The surface irony is thus reversed and becomes an irony on a deeper level. The items of her speech have only one reference in terms of the context of her speech: But transferred to other contexts they become loaded with special meanings. To sum up, all the central symbols of the poem head up here; but here, in the only section in which they are explicitly bound together, the binding is slight and accidental.
The deeper lines of association only emerge in terms of the total context as the poem develops—and this is, of course, exactly the effect which the poet intends.
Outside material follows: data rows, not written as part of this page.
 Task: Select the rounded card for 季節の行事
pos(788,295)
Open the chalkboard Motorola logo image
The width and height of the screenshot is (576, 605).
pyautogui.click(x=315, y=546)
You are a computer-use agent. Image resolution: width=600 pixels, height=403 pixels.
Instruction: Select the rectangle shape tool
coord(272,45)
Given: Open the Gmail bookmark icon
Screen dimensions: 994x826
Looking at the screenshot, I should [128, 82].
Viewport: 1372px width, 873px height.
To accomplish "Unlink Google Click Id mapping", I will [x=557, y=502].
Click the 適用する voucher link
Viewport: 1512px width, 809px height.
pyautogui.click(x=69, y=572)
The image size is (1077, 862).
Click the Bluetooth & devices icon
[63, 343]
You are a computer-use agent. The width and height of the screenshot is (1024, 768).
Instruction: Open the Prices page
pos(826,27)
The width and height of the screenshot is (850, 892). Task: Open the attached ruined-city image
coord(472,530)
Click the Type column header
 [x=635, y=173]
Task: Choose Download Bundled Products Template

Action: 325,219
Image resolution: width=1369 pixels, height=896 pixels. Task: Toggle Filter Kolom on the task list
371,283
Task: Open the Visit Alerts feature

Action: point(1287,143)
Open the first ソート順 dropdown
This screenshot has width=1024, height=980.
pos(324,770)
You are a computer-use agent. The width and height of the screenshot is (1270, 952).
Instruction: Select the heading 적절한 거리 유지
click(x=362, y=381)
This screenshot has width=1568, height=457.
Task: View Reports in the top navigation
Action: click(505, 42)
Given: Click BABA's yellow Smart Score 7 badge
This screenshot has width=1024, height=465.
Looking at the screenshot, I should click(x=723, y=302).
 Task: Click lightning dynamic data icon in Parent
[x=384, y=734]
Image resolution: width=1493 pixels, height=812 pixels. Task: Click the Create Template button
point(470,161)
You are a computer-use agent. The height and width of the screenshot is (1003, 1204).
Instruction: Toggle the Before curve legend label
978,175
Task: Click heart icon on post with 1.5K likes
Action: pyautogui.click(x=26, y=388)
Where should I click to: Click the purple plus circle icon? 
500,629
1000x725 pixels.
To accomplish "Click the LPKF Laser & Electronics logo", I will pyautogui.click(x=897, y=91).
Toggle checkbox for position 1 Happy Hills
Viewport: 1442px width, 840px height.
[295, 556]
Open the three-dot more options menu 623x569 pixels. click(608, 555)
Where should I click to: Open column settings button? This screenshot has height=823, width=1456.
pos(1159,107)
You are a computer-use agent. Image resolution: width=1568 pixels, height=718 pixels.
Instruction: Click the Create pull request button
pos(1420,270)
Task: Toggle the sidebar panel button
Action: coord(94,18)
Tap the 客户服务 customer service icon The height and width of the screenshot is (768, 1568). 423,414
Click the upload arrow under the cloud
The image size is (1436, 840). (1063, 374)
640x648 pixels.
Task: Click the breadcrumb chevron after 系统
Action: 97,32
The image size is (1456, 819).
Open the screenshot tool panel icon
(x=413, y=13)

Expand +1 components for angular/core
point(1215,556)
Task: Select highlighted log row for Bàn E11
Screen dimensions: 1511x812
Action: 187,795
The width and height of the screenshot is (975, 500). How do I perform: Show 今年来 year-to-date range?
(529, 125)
Unreal City, Under the brown fog of a winter dawn, A crowd flowed over London Bridge, so many, I had not thought death had undone so many.
Sighs, short and infrequent, were exhaled, And each man fixed his eyes before his feet. There I saw one I knew, and stopped him, crying: Will it bloom this year?
Here, Eliot uses it in much the same effect: If he is dug up again, then his spirit will never find rest, and he will never be reborn — here, Eliot, capitalizing on the quote, changes it so that the attempt to disturb rebirth is seen as a good thing.
After all, Eliot is implying, who would want to be reborn in a world without culture? The title is taken from two plays by Thomas Middleton, wherein the idea of a game of chess is an exercise in seduction.The Love Song of J.
Alfred Prufrock study guide contains a biography of T.S. Eliot, literature essays, a complete e-text, quiz questions, major themes, characters, and a full summary and analysis. Analysis. Eliot attributed a great deal of his early style to the French Symbolists—Rimbaud, Baudelaire, Mallarmé, and Laforgue—whom he first encountered in college, in a book by Arthur Symons called The Symbolist Movement in Literature.
Textual Analysis of T.S. Eliot’s Essay from Notes on a Definition of Culture: a series of Radio talks. Abstract In his essay from a Definition of Culture Eliot proposes that the English language is the richest for the purposes of writing poetry. He uses this claim to support a second one: each culture is renewed when its fundamental nature.
Eliot’s wasn’t the first long modernist poem written about the War: an intriguing poem by Ford Madox Ford, ‘Antwerp’, had been written in and was a poem that Eliot himself admired.
But Eliot’s poem took the techniques of modernism to new heights. Lesson Summary. Eliot was born in and died in Eliot wrote poetry, plays, and critical works that inspired many writers and continue to be influential today. Indeed, Eliot is one of the most defining voices of modernism, which was the artistic attempt to deal with the tremendous changes occurring in the world in the early s.